Before starting it up, you need to make sure you’re using the new cardinality estimator on your queries; you can check this by looking in the query plan at the value of property “CardinalityEstimationModel110″. You should confirm that the value is “ON”. (Note: this a strange to me because, if the new estimator was introduced in SQL Server 2014, shouldn’t it be CardinalityEstimationModel120?) Databases that are restored from earlier versions’ backups don’t seem to have that property on, databases created and populated “from scratch” on SQL Server 2014 will. There’s also a trace flag 2312 to enable the new estimation model. You also need to be creating a plan, so make sure you don’t already have the plan in cache. Not getting the new model with restored databases from previous versions lets you compared the cardinality estimates and query plans between 2014 CTP1 and previous SQL Server versions.
Note: This post is already way too long to answer the question “What does a cardinality estimator in a database do?” To get a feel for it type “Cardinality Estimation SQL Server” into your favorite search engine and I’ll meet you back here in a while…(hint…it estimates cardinality).
This event fires, naturally, multiple times during the creation of a query plan. I started off with a “simple” 5-table join with a GROUP BY clause and received 54 of these events. Each event contains three major pieces of diagnostic information:
–InputRelation – Logical operator and part of a parse tree. Some ops contain cardinality numbers.
–Calculator – Information about the cardinality calculators used.
–StatsCollection – Stats read for this estimation step and estimates.
After switching back and forth between the chunks of XML using SSMS, I decided to factor the most useful pieces of information into columns, for easier reading. However the XML can be arbitrarily complex, so I left the original XML columns intact as well. Some calculators provide different estimate information, so these should be factored out into a case-based columns. After reading these sets of rows for a while, things become as intuitive as when you first started reading and understanding query plans.
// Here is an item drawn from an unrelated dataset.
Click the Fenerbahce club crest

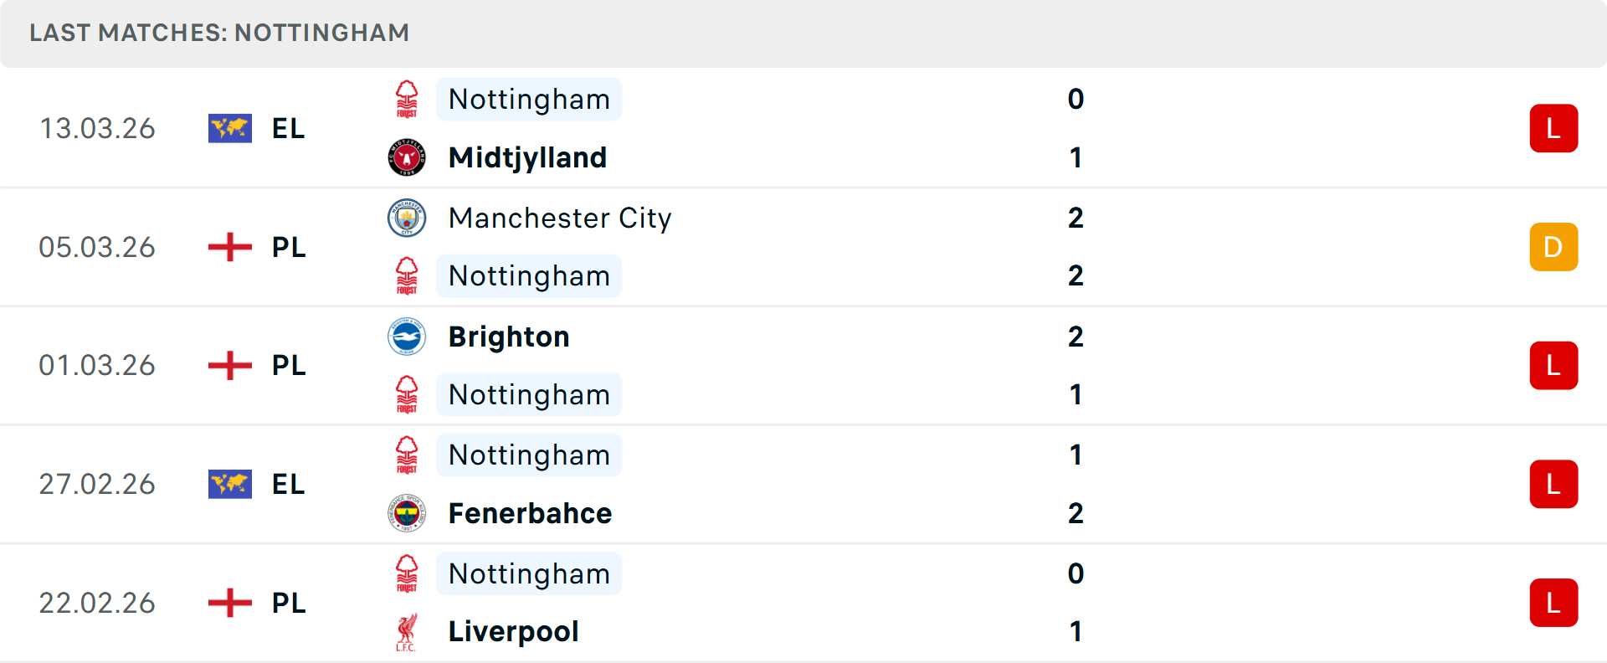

For example, my 5-table join used the Northwind view “Order Subtotals”. This view looks like:
SELECT “Order Details”.OrderID, Sum(CONVERT(money,(“Order Details”.UnitPrice*Quantity*(1-Discount)/100))*100) AS Subtotal
FROM “Order Details”
GROUP BY “Order Details”.OrderID
My first row for this query was for the global aggregate logical operator (LogOp_GbAgg). I sifted out the following pieces of information:
–Table1: Order Details
–StatsInfoObject1: Order Details
Which means that we expect to read 2155 rows from “Order Details” and group it by OrderID into 830 groups. This is what’s estimated for the query plan and works out to be exactly the same as the acual number of rows. Comparing it to the “old” (pre-2014) estimate, its exactly the same. For this one. Other estimates that I’ve looked at are usually closer in the “new” estimate than the “old” estimate and, in many cases result in different query plans. As in every query optimizer change, there are also some regressions. I’ve only looked at less than 20 queries so far.
I’m providing the query I used to take apart the XEvent trace along with this article. You’re welcome to add more columns, and if you come up with more interesting ways to present the information, please let me know. BTW, the SQL query heavily uses SQL Server XQuery, so it’s going to be slow for large trace files unless you materialize intermediate results as tables and add XML indexes.
I also “consulted the binary” for lists of enumerated values of Operator, CalculatorType, CalculatorName, and StatsCollectionName, but they are too many to list here; they’re included in the zip file. It’s interesting to see what kind of query clauses result in a special calculator (e.g. CSelCalcTrieBased or CSelCalcExpressionComparedToExpression) or special statistics collection names (my favorite amusing ones are CStCollFudge and CStCollBlackBox).
Hope this adds to your estimation investigation enjoyment.